На трамвае я добрался до Двадцать седьмой улицы, а оттуда — кратчайшим путем до Бродвея в салун Кирка. Мужская компания, дубовые панели, знаменитые картины на стенах, виски — все это поспособствовало тому, чтобы успокоить меня и вернуть мой организм в согласие с внешним миром. К счастью, я не увидел там ни одного знакомого лица, а потому уселся у большого окна, выходящего на улицу, и принялся смотреть на город, живший обычной дневной жизнью. Я закурил сигарету и попытался осмыслить услышанное. Анализируя рассказ миссис Шарбук, я находил в нем маленькие противоречия, сбивавшие меня с толку. Например, трудно было поверить в существование небольшого музея карфагенских древностей на улочке городка, затерявшегося в бескрайних просторах Среднего Запада. Но разве можно было сочинить все эти подробности на ходу?

Она как бы невзначай упомянула Френсиса Берна и дар ее археолога этому экскрементальному оракулу. Был в истории и еще один поворот, поразивший меня, но мы не задержались на нем, а понеслись дальше — к ее удовлетворению. Уоткина на самом деле звали Карвином Шютом, и этот человек с готовностью взялся бессрочно исполнять низкопробную роль убогого, страдающего жутким недугом. Сивилла, пророчествующая в рабовладельческих штатах и ставшая там кем-то вроде божества. Мать, внезапно приобретшая ее расположение, и отец, соответственным образом лишившийся ее милости. Все эти хлебные крошки, которые она разбросала на тропе, были сжатыми до предела сагами, в которых путник мог блуждать целыми днями.

После третьей порции виски я понял, что я не финикиец и не пущусь в плавание по бурному морю, именуемому жизнью миссис Шарбук. После четвертой я был готов бесцельно дрейфовать но тихому Морю Смятения. Именно тогда, усмиренный моей неспособностью развязать гордиев узел исповеди миссис Шарбук, я пришел к выводу, что ее признания мне безразличны, потому что передо мной ясно сиял ее образ, увиденный мною ночью за ширмой.

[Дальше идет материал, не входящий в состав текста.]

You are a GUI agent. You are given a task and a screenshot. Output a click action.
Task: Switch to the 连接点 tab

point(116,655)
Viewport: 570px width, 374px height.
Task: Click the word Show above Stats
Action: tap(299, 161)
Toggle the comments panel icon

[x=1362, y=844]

Мое представление о ней прошло через бурю невредимым. Я оплатил счет и направился домой к своему холсту.

Хорошенько выспавшись, я встал часов в восемь, извлек набросок из потайного места в стенном шкафу и пошел прямо в мастерскую. Я не стал садиться и разглядывать набросок, как делал это ночью, потому что понимал: он снова зачарует меня. Вместо этого я приготовил палитру, выбрал кисти и начал наносить темный грунт на холст. Я хотел, чтобы краски ложились на основу, содержащую цвета ночи: алый, синий, серый и зеленый — некая разновидность флуоресцирующего индиго, но своему характеру более темного, чем черный; и основу, таинственно вихрящуюся, в отличие от плоской бумаги. Когда работаешь с маслом, используешь все оттенки — от самых темных до самых светлых, и я полагал, что это подходящая метафора для моей погони за образом миссис Шарбук.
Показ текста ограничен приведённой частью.